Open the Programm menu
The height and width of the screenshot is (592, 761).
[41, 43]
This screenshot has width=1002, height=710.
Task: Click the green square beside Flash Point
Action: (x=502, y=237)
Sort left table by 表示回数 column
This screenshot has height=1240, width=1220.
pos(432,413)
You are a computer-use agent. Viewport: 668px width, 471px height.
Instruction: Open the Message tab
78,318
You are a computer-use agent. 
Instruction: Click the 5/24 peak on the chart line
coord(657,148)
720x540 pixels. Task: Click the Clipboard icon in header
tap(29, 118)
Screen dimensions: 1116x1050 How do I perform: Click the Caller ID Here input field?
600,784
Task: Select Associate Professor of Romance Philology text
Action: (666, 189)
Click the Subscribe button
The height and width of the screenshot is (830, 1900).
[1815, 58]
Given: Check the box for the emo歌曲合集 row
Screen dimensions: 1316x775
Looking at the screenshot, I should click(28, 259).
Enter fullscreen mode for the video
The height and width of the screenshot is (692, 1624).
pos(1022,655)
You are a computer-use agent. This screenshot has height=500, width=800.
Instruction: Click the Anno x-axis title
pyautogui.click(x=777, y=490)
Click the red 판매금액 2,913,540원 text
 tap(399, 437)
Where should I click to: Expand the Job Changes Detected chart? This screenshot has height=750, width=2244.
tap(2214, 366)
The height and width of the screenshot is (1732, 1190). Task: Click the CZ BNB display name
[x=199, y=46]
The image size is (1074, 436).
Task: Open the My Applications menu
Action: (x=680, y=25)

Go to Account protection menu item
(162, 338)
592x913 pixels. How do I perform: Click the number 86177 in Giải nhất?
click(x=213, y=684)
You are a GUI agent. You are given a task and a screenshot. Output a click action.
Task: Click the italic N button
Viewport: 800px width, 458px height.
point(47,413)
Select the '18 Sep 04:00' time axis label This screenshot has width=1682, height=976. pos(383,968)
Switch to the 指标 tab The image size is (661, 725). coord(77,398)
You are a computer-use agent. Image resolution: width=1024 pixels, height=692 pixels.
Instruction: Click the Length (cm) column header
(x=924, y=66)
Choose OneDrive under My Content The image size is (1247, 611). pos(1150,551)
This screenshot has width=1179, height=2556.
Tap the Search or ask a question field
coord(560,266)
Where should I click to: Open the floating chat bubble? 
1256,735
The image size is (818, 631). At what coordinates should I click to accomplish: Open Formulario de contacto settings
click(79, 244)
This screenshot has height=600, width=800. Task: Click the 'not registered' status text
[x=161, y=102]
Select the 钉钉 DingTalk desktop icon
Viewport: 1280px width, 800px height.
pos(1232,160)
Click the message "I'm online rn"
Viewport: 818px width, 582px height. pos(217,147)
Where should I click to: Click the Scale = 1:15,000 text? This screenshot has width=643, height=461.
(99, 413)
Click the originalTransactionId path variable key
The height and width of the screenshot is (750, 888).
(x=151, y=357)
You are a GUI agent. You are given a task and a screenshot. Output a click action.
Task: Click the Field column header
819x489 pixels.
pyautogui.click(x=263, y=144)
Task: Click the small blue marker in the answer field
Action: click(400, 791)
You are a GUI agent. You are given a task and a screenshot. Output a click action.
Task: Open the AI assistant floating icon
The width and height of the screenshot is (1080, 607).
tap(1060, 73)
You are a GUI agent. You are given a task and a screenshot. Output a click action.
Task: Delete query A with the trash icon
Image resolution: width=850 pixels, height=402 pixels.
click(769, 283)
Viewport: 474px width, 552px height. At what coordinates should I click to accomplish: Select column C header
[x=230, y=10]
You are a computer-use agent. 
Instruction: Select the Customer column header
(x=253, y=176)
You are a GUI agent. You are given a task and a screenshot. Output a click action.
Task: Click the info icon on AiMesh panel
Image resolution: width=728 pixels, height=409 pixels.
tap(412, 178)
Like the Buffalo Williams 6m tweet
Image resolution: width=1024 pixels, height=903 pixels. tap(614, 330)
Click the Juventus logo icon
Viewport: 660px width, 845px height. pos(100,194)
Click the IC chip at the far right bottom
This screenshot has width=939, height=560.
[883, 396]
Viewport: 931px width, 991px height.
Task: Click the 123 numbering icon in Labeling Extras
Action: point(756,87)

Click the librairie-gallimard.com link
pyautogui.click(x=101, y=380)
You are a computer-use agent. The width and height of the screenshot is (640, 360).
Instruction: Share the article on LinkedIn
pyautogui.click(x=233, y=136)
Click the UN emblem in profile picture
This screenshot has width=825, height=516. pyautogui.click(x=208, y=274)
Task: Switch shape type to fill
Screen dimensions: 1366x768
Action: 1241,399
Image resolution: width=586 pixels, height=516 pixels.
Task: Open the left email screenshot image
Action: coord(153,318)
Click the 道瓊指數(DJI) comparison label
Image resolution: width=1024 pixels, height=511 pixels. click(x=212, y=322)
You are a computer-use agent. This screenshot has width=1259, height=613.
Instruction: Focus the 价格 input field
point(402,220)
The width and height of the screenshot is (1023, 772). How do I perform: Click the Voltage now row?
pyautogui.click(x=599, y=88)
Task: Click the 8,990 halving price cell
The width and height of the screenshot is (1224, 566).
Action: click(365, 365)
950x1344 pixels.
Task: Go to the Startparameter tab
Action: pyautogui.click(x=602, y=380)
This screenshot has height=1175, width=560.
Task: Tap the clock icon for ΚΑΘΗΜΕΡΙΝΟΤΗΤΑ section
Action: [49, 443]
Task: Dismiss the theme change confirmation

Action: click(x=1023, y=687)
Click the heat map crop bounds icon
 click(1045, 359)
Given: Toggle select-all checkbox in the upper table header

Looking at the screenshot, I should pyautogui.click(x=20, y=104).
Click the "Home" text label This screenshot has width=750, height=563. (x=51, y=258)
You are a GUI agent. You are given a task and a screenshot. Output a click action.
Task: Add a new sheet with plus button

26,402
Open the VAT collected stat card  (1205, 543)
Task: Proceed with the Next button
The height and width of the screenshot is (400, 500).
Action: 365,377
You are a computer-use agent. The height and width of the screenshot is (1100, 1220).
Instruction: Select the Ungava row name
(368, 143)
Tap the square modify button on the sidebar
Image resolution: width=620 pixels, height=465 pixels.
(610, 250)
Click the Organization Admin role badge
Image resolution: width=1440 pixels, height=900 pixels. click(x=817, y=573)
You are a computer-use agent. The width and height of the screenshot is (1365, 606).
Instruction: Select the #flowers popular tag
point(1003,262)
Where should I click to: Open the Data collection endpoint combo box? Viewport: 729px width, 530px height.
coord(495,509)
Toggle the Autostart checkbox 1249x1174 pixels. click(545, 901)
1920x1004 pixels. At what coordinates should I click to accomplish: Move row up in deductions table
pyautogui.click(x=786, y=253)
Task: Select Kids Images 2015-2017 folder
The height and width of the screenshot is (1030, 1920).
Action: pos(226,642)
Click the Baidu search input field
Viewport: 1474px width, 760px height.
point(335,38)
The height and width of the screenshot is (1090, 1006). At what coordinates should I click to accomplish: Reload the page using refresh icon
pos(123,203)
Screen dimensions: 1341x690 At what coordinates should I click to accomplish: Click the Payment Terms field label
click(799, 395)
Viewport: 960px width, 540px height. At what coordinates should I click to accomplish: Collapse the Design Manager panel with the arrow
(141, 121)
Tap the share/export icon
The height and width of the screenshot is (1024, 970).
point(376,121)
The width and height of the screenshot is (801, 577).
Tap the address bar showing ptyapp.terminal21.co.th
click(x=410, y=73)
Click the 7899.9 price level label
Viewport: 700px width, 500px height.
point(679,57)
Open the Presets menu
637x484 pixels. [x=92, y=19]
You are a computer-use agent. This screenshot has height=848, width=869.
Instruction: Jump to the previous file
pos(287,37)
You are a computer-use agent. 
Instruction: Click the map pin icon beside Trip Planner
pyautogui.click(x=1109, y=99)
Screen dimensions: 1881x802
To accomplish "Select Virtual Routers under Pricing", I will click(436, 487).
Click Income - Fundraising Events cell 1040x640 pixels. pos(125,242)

---------------

WHAT YOU SHOULD DO:
Only lines with the word "price" are wanted; pull each of them from the records.

SOLVED PROBLEM:
Task: Click the 8,990 halving price cell
Click the 7899.9 price level label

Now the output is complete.